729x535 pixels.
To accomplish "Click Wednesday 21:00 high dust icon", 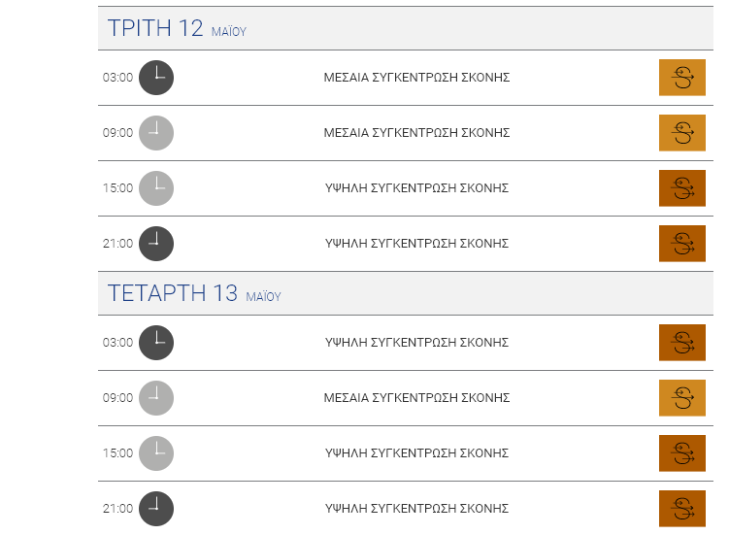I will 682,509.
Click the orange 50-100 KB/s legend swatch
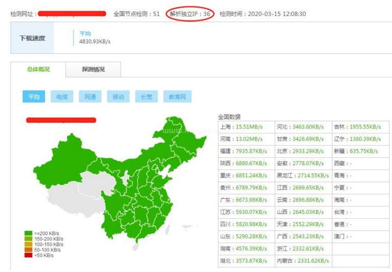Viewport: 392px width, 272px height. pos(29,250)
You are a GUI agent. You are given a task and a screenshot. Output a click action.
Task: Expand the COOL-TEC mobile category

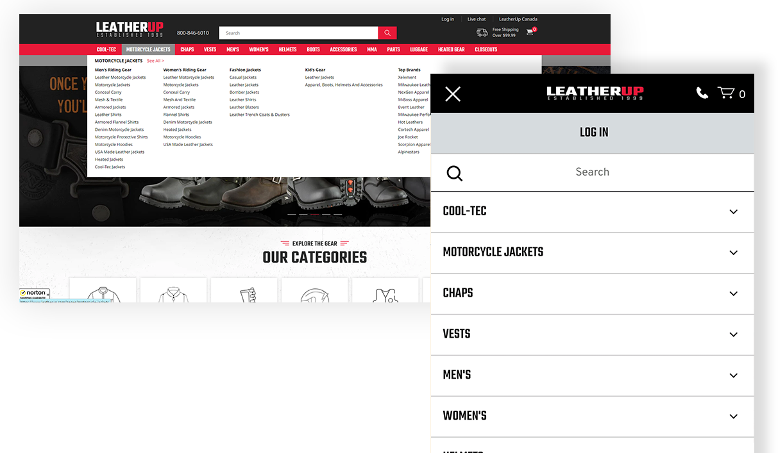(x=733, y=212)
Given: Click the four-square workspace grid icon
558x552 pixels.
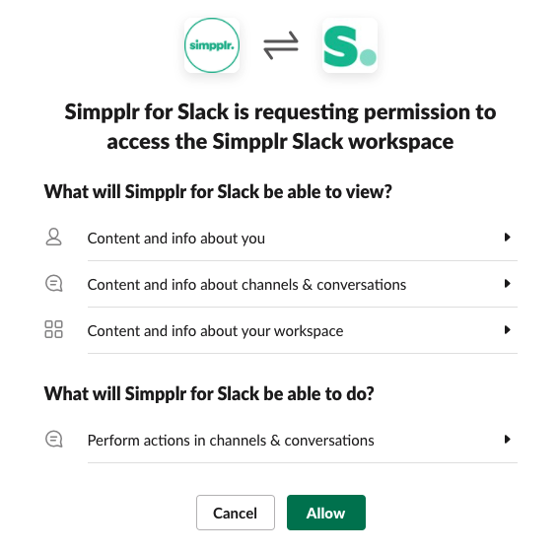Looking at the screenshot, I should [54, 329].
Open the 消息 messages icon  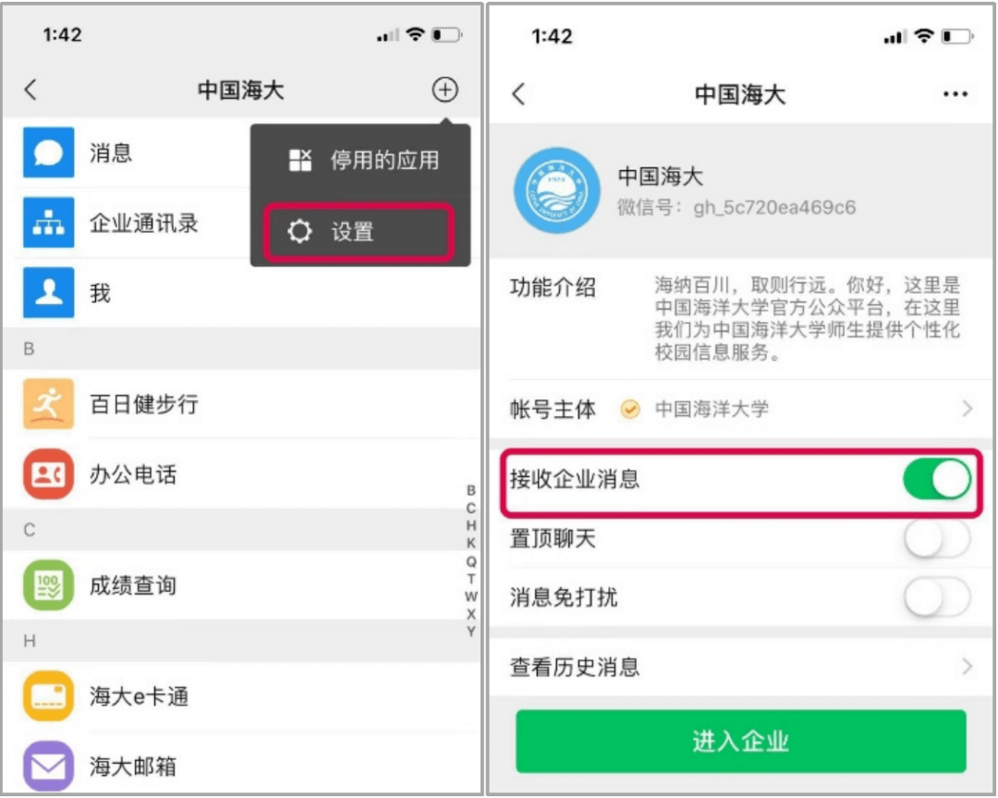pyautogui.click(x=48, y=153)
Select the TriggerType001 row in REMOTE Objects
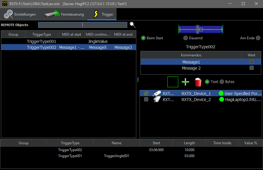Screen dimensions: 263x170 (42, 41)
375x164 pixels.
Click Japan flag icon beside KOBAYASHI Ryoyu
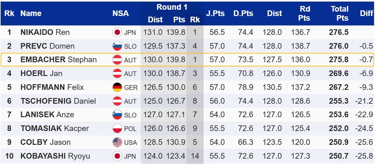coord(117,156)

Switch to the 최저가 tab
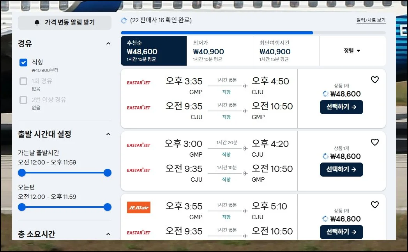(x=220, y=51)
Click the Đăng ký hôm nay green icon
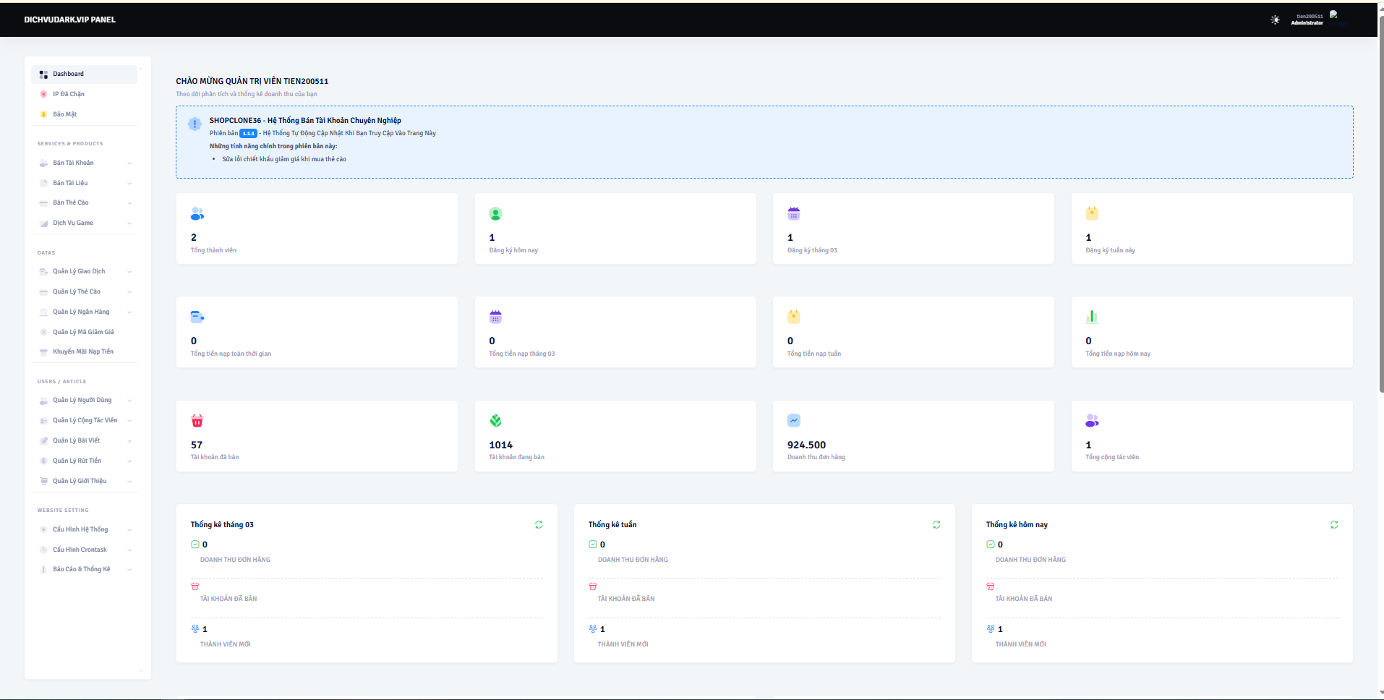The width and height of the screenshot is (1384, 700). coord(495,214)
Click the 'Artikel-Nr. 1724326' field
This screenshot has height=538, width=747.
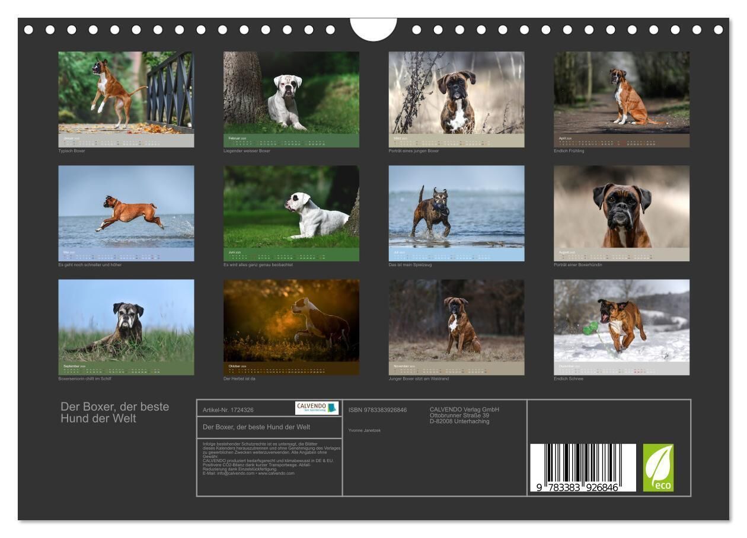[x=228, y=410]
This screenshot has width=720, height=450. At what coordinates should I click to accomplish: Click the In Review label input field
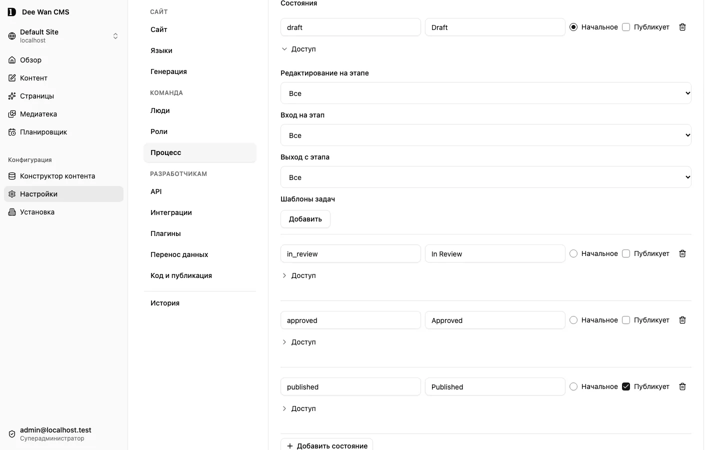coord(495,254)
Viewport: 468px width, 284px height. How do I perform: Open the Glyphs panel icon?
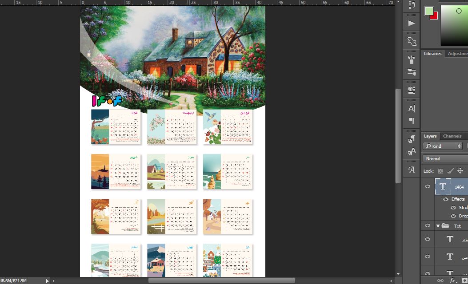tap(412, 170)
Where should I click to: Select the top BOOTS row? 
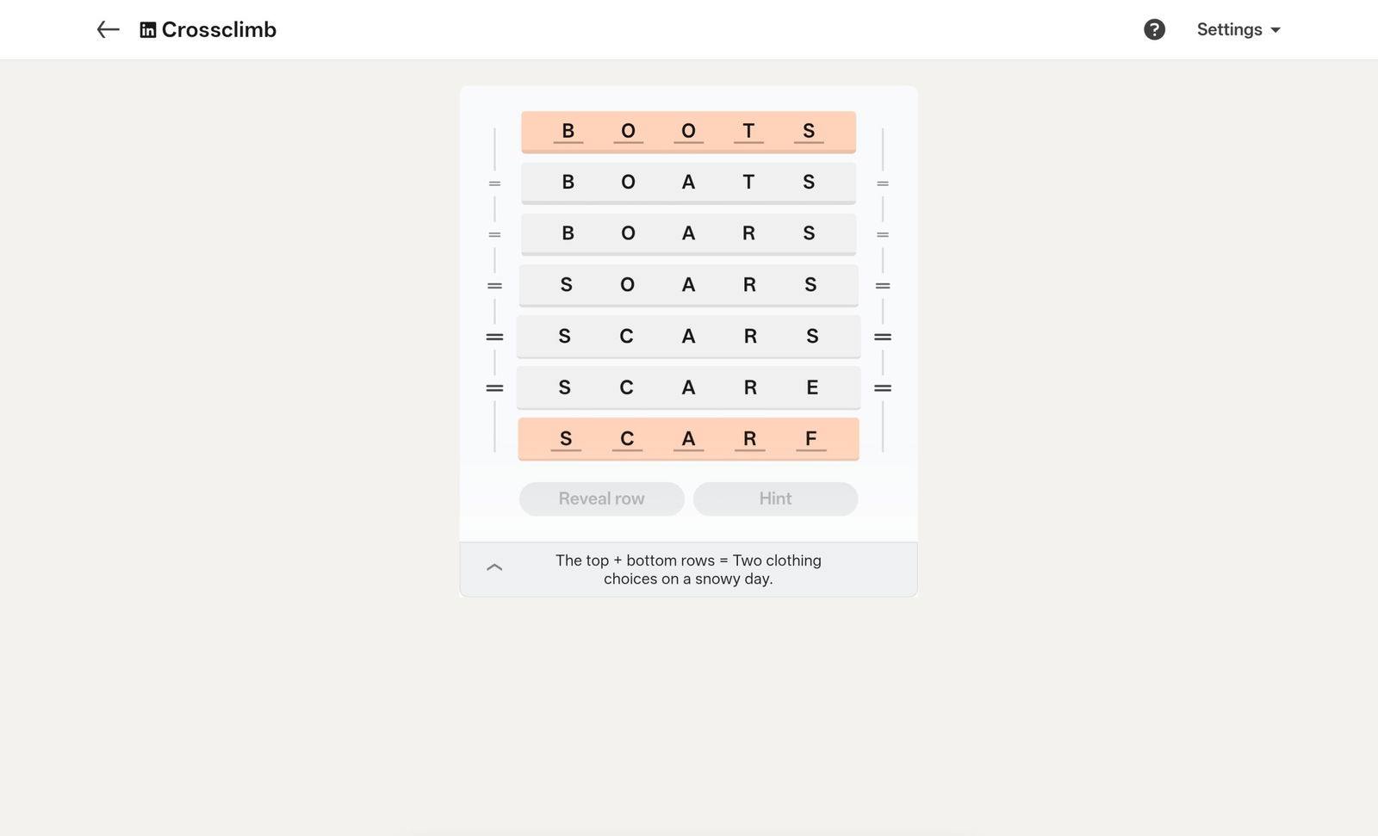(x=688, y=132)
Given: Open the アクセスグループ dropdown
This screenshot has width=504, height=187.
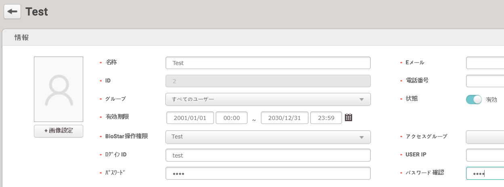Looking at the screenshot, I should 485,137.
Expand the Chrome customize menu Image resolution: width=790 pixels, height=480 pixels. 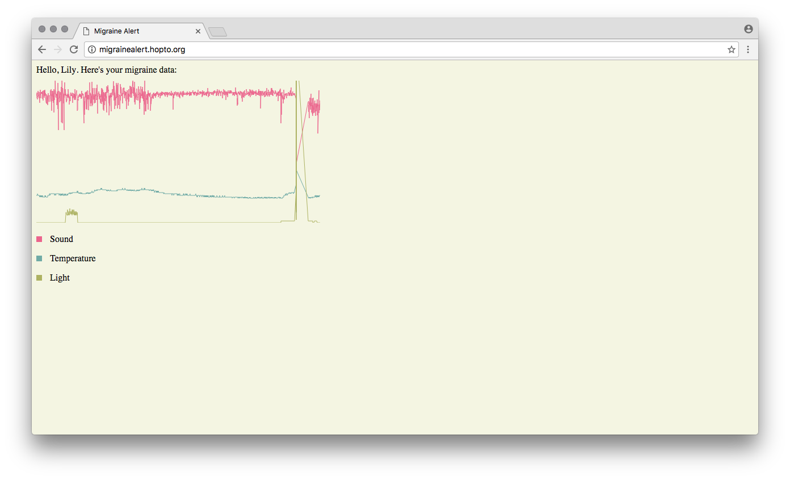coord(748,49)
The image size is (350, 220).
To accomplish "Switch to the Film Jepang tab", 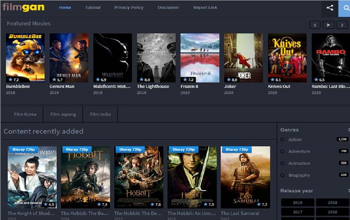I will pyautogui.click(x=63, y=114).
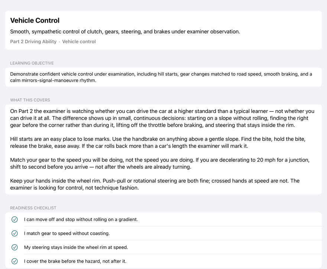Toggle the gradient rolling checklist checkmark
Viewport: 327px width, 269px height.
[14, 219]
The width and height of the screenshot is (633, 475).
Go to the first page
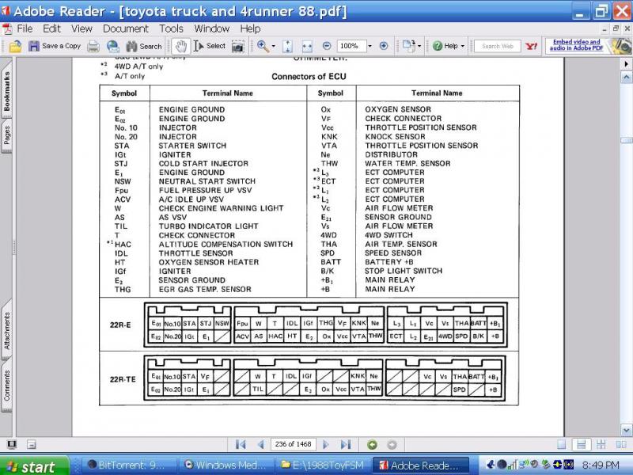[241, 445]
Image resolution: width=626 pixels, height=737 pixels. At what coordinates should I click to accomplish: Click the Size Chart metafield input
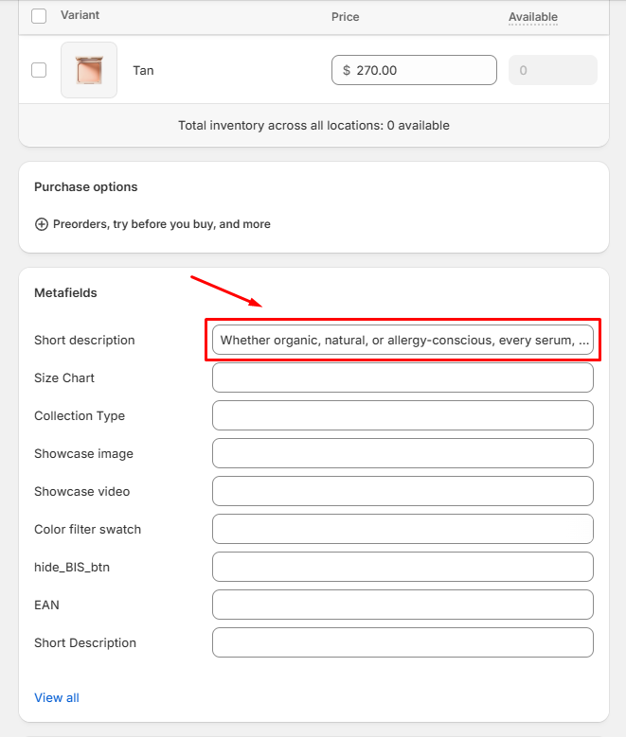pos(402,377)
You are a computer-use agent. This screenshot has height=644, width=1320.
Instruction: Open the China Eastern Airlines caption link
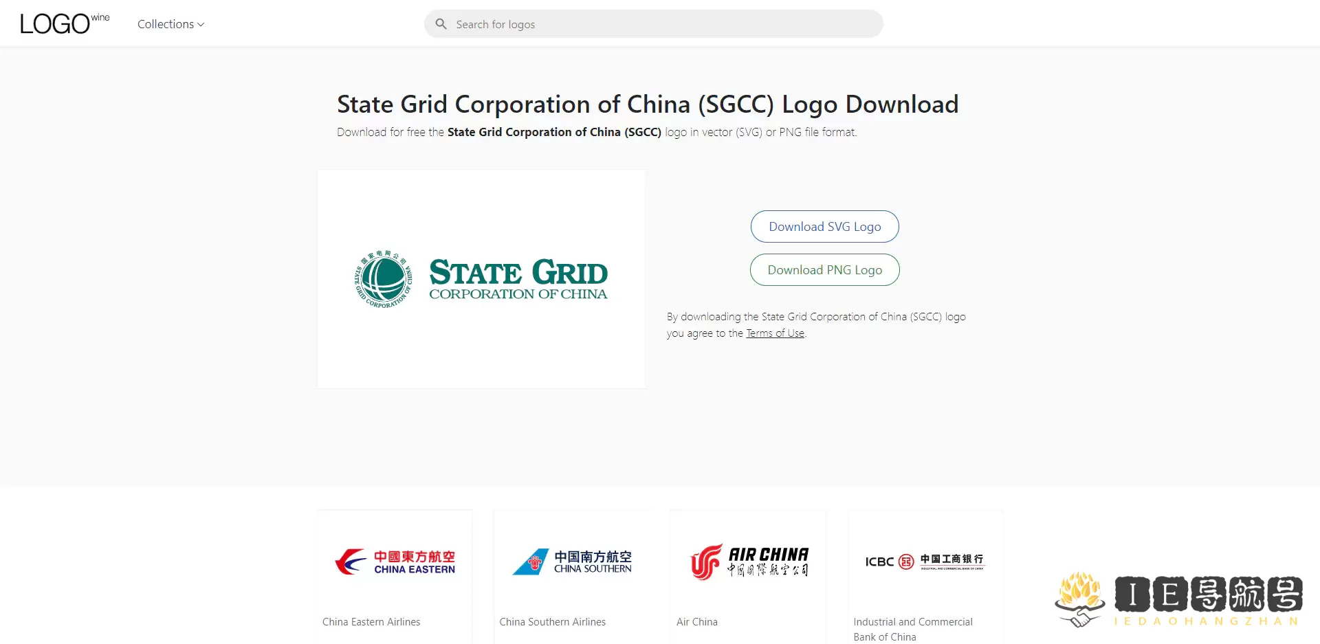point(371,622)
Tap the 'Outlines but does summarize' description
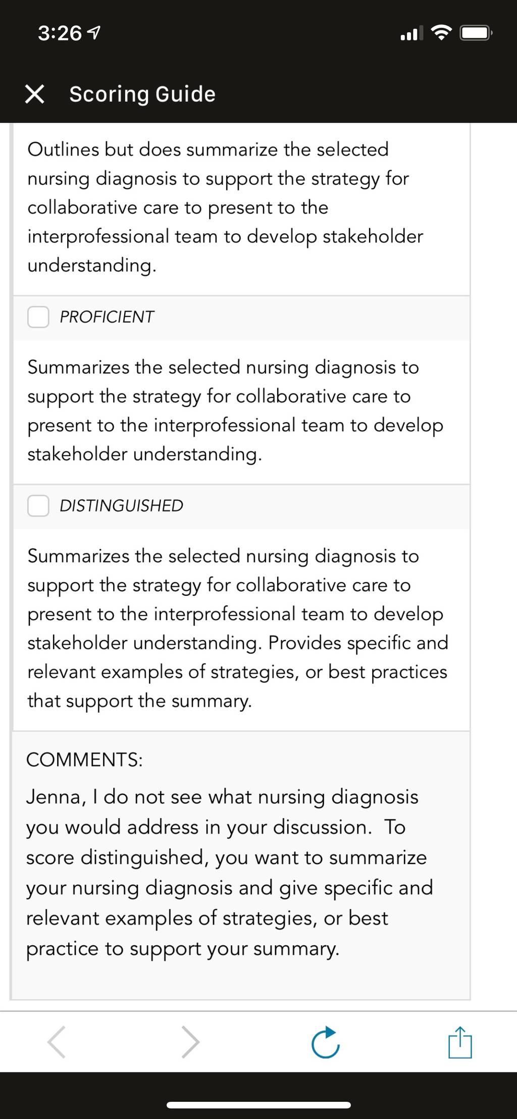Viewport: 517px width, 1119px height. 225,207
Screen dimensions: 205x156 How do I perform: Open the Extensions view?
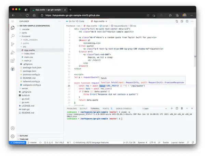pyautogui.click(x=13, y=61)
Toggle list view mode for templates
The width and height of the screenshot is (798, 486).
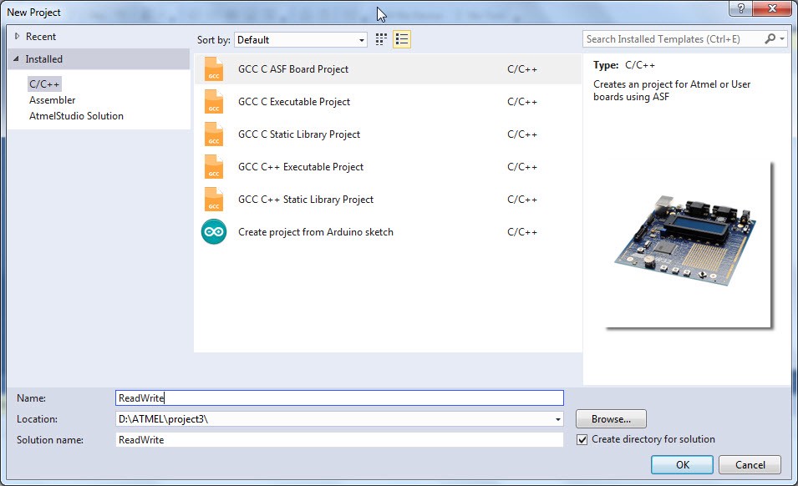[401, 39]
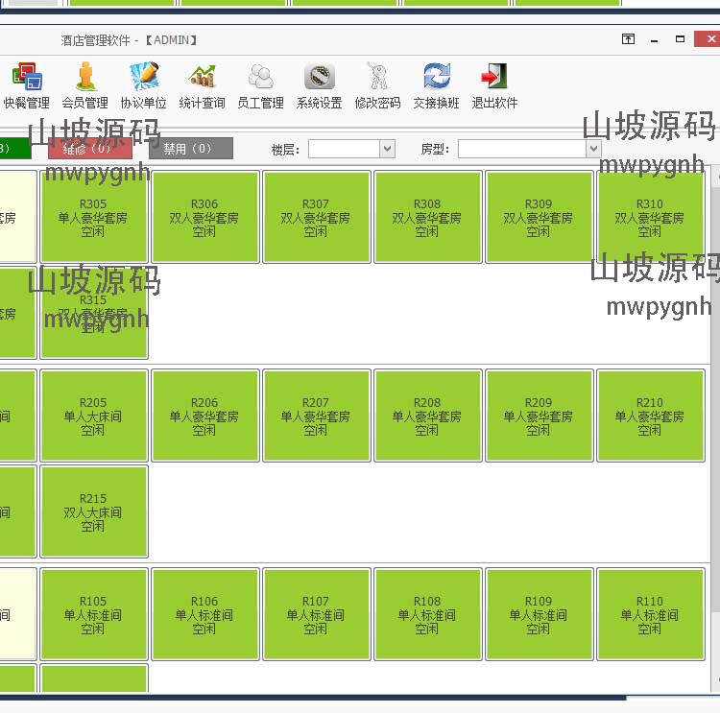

--------------------

The reply should be nothing but the number of lines in the listing above that include "agent".

2